= Beginning of Section =
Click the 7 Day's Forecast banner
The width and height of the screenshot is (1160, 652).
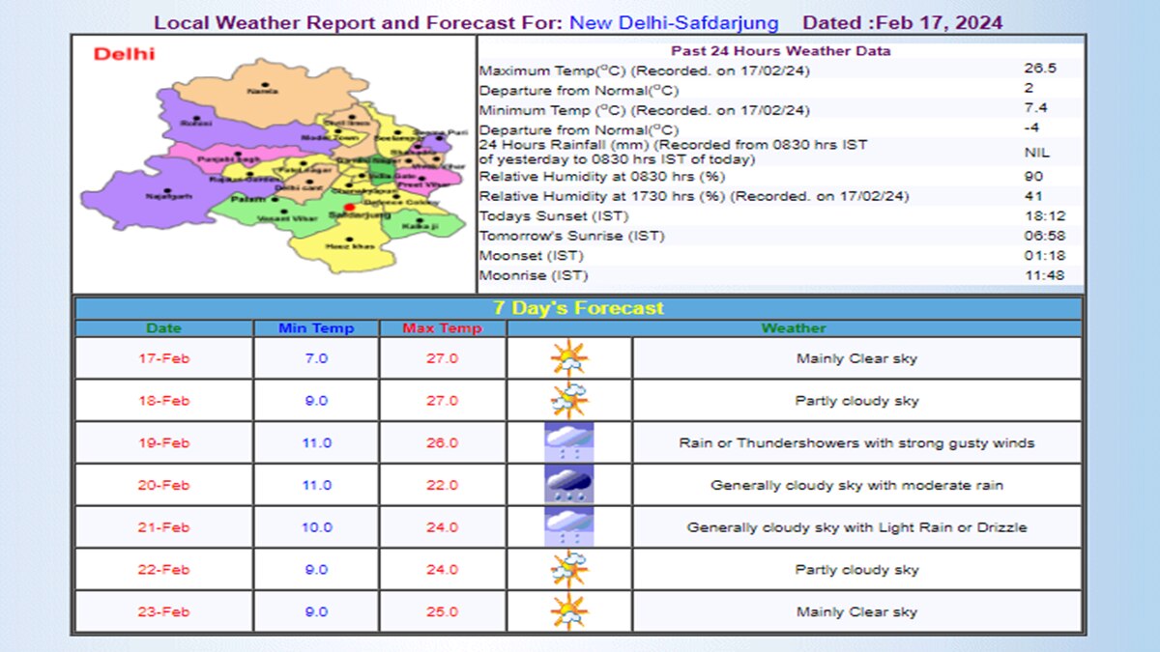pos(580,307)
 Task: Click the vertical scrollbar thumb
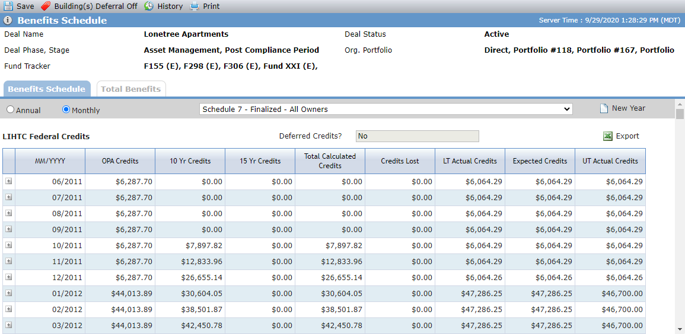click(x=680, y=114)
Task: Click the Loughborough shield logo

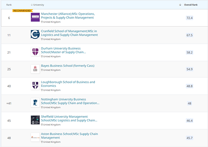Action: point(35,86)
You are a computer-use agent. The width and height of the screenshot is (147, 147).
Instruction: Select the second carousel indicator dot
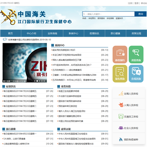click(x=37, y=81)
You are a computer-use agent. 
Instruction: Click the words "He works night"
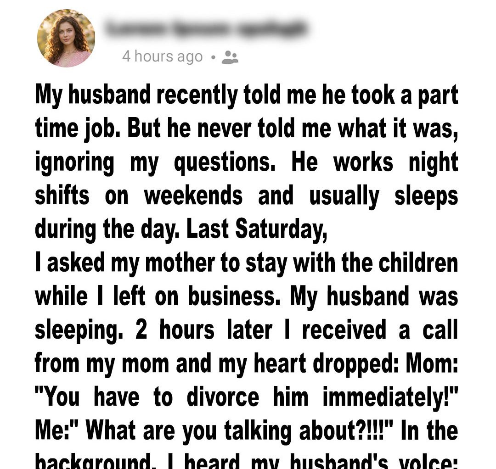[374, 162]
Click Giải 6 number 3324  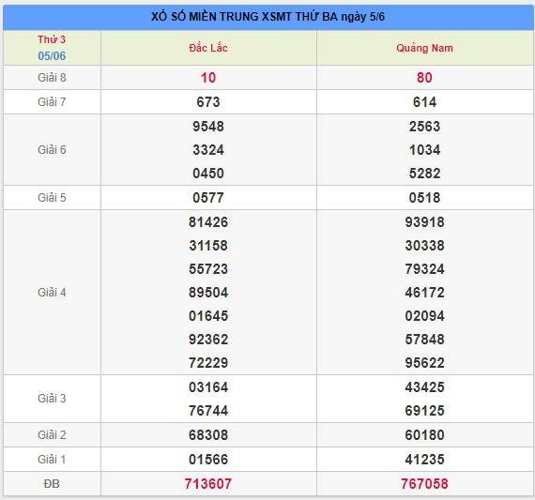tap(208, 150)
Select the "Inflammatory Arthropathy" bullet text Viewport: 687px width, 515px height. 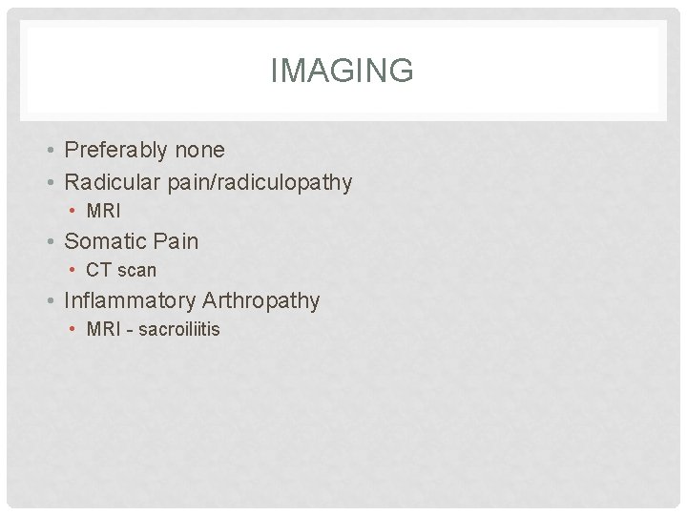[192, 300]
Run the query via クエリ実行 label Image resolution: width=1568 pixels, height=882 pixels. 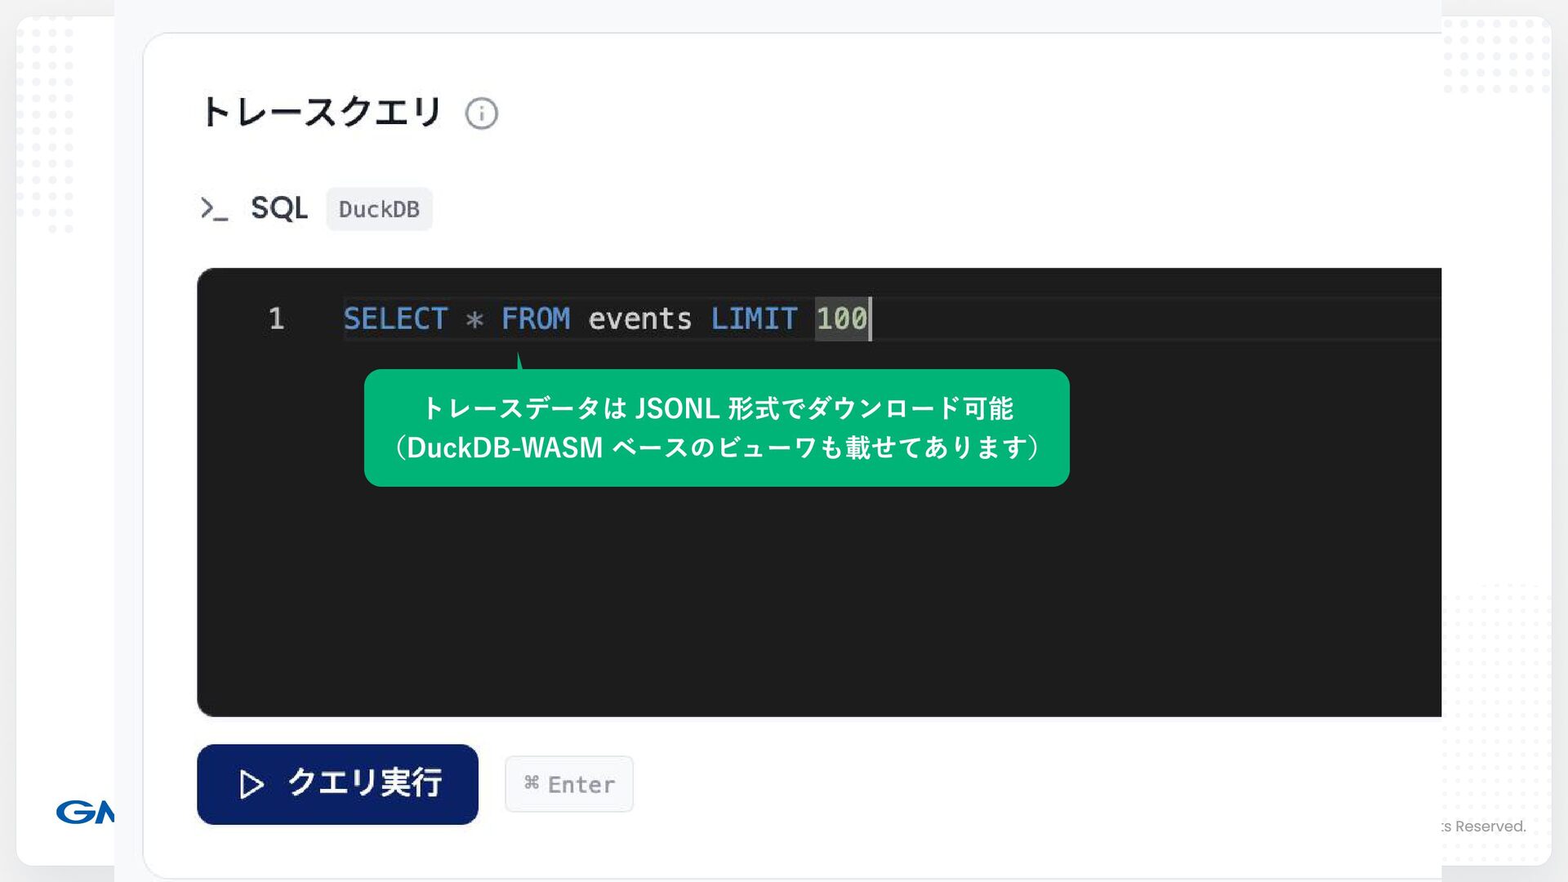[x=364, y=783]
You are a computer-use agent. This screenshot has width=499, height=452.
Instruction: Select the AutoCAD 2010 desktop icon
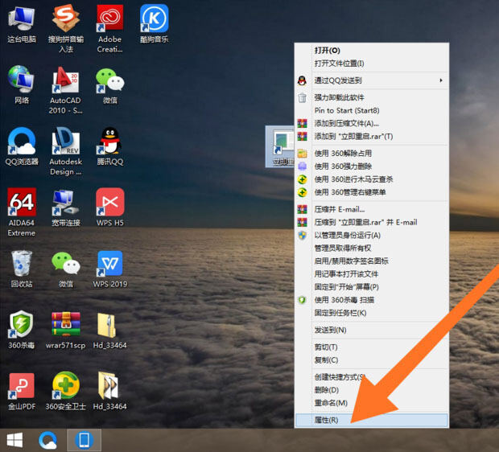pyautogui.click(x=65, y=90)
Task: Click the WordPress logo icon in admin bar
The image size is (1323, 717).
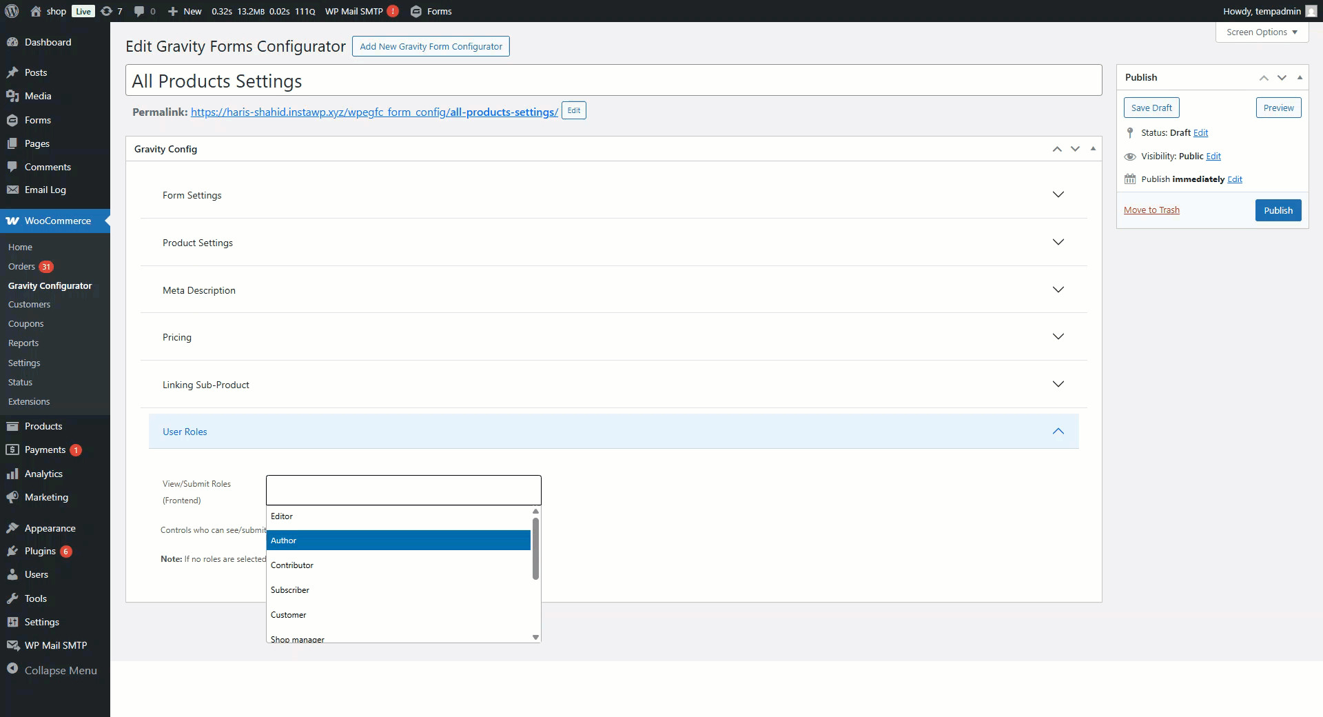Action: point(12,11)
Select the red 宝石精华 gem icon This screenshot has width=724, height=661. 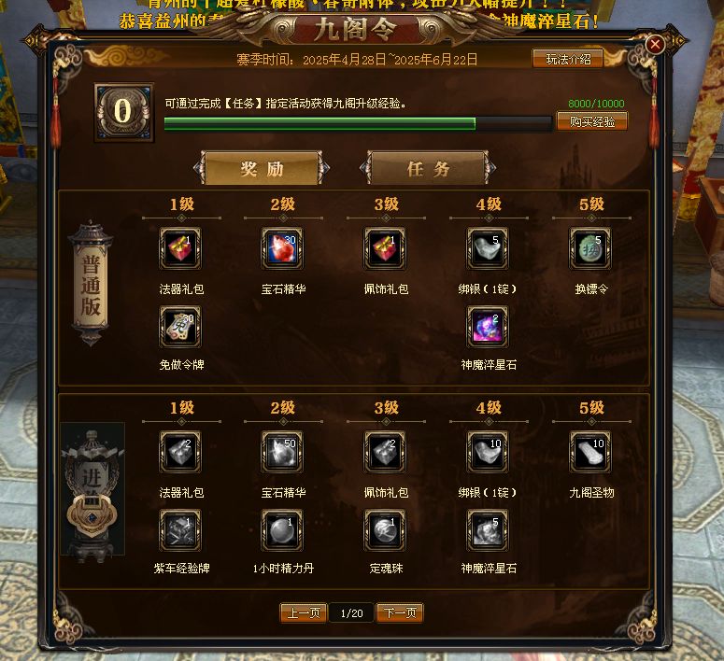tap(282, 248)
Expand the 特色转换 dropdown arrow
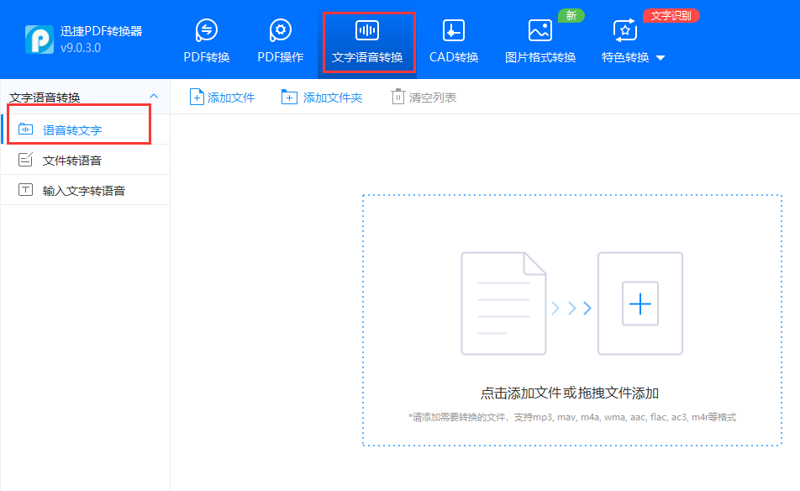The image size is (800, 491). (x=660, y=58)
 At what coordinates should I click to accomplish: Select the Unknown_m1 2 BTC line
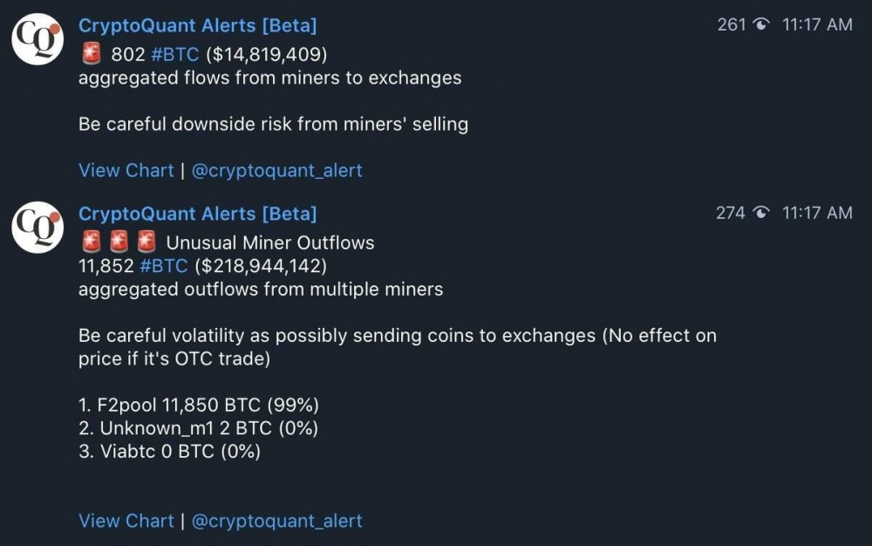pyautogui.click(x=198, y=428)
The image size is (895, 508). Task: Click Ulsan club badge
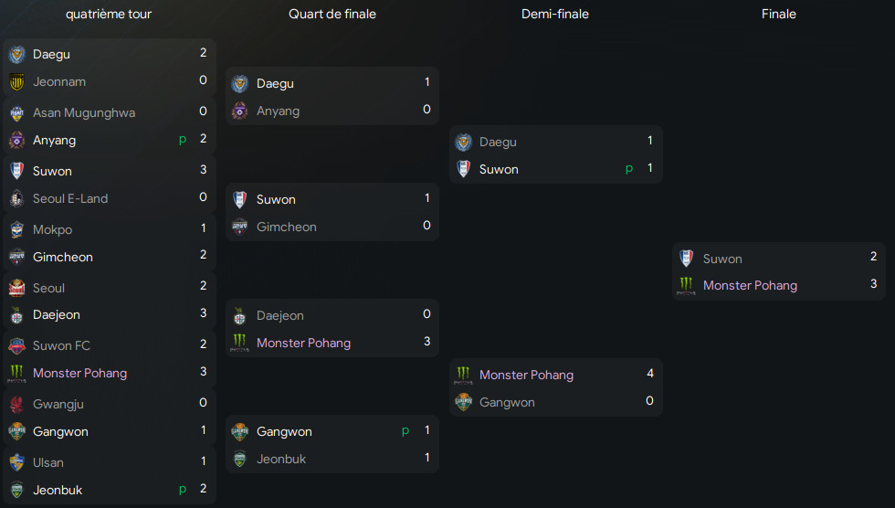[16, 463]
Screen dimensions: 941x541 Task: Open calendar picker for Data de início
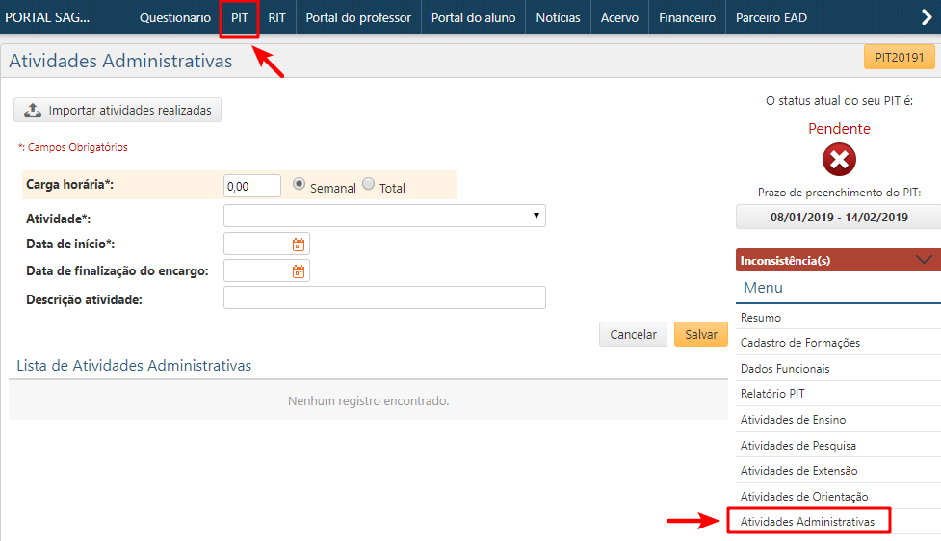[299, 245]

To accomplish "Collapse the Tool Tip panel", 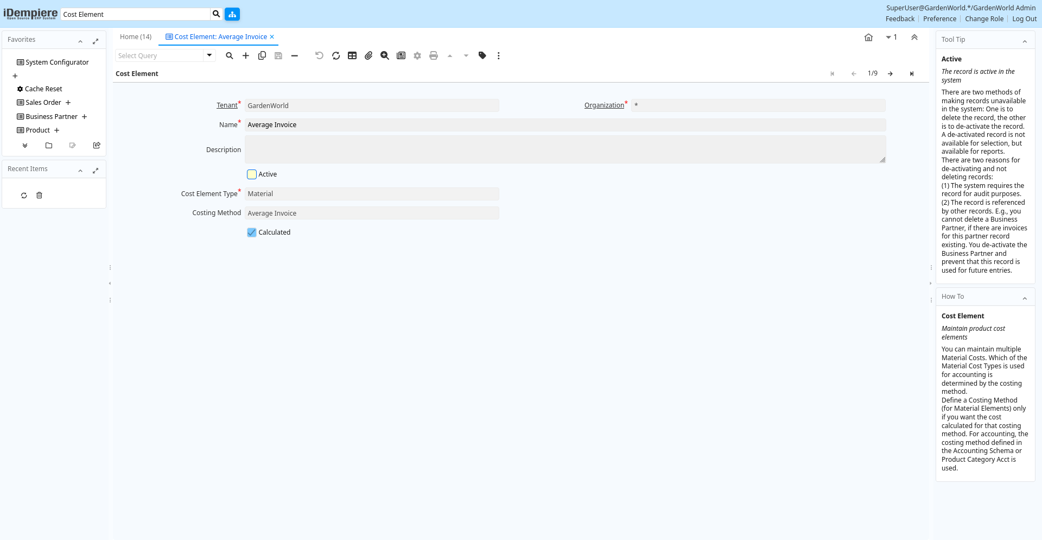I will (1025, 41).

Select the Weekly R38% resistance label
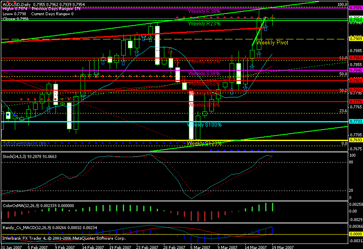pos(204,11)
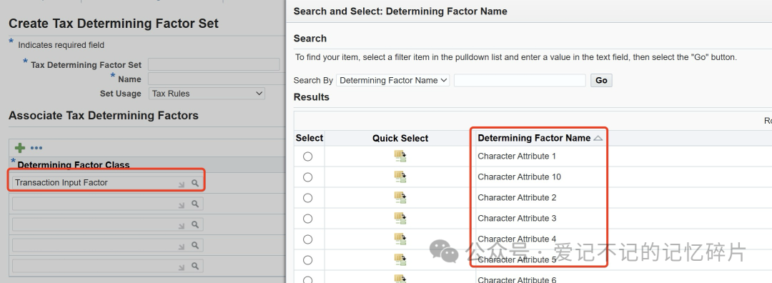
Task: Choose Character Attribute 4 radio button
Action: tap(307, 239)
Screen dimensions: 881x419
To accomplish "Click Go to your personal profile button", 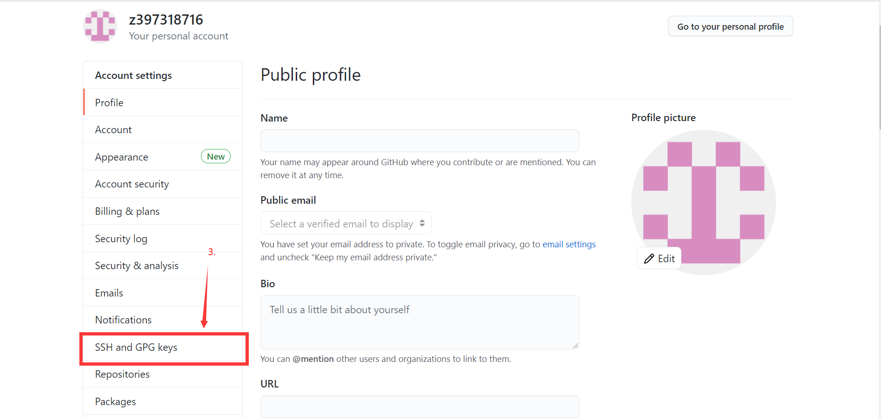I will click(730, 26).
= End of Section =
### EXERCISE DIRECTIONS
Work out how many lines in the data contain "agent" and state that number with nothing added.

### EXERCISE ANSWER
3